Like its predecessor versions, Tableau 10.X includes built-in data prepping capabilities that help make reshaping data a smoother and less labor-intensive experience than doing it by hand (or using the no-longer-supported Tableau Excel add-in, which only worked for Windows-based licenses).

Before getting into a specific data prep exercise using survey data, let’s review some of the basic data preparation tools included in Tableau with Data Interpreter. Chapter 3, “Getting Started with Tableau,” covered this function superficially; however, this section takes a closer look at how it can be used with a real dataset.

This exercise uses a dataset titled “Significant Volcanic Eruptions.” This sampled dataset is available from the Tableau website and contains a global listing of more than 600 volcanic eruptions from 4360 BC to the present via the Significant Volcanic Eruptions Database. Within this data, a significant eruption is classified as one that meets at least one of the following criteria: caused fatalities, caused moderate damage (approximately $1 million or more), Volcanic Explosivity Index (VEI) of 6 or greater, generated a tsunami, or was associated with a significant earthquake.

note

While the Significant Volcanic Eruptions dataset is a relatively clean dataset, I have made some additions to it for the sake of exploring preparation tasks. You can download the modified version from visualdatastorytelling.com

note

Tableau has committed to more data prep in its product pipeline: plans for a new, upcoming native data prep tool—called Maestro—was introduced at TC16. As of this writing, Maestro is in beta testing. You should expect that the sections contained in this chapter may be significantly changed in later versions with the addition of Tableau Maestro.

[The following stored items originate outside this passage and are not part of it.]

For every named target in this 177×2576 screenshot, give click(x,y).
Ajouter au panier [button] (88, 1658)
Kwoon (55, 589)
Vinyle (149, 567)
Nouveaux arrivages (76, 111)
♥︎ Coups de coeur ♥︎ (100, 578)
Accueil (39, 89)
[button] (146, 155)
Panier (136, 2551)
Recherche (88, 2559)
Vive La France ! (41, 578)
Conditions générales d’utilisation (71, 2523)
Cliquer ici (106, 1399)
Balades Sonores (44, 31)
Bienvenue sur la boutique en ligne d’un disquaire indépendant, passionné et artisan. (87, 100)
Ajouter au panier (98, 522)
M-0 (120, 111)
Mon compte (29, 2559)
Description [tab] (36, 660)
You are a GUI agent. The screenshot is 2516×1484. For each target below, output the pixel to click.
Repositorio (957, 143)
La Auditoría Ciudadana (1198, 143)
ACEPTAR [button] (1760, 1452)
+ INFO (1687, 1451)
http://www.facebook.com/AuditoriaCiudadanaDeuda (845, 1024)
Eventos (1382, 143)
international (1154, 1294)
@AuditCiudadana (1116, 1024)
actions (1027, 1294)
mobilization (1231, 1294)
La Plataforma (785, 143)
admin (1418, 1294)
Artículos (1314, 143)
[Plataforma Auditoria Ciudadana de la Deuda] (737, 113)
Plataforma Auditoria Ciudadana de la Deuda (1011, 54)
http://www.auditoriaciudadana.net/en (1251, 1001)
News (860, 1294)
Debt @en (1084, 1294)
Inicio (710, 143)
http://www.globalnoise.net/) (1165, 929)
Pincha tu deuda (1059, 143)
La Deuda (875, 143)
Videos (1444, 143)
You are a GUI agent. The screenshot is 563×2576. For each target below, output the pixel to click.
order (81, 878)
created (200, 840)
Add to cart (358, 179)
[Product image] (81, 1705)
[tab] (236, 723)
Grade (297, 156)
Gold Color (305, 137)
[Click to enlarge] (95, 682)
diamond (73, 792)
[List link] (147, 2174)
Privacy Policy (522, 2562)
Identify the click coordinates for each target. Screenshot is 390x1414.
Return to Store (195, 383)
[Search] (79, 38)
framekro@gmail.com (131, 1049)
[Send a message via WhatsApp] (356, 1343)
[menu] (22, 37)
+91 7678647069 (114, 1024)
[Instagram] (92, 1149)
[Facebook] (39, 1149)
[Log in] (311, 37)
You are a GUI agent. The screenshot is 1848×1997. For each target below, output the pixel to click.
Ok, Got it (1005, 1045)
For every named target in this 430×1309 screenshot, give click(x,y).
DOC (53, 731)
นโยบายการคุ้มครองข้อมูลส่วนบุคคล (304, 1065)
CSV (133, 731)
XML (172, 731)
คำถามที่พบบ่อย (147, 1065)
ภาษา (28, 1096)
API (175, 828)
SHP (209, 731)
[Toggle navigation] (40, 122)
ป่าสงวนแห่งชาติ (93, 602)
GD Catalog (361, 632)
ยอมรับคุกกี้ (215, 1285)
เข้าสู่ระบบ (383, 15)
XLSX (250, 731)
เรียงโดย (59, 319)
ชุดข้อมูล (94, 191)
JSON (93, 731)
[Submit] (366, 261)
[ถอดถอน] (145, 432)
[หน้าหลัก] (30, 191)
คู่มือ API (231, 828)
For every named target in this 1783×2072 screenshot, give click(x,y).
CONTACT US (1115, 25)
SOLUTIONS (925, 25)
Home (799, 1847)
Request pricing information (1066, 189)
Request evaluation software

Data Interpreter in Action

Although Tableau can easily connect to the sheet, you can see in the preview shown in Figure 7.1 that some issues exist. There are no column names, the headers from Excel have a lot of nulls, and so forth. Tableau has recognized these issues and suggests Data Interpreter to help prepare this data.

A screenshot of the Tableau interface illustrating where to use "Data Interpreter."

Figure 7.1 Although Tableau can connect to this messy data, some cleanup is still needed.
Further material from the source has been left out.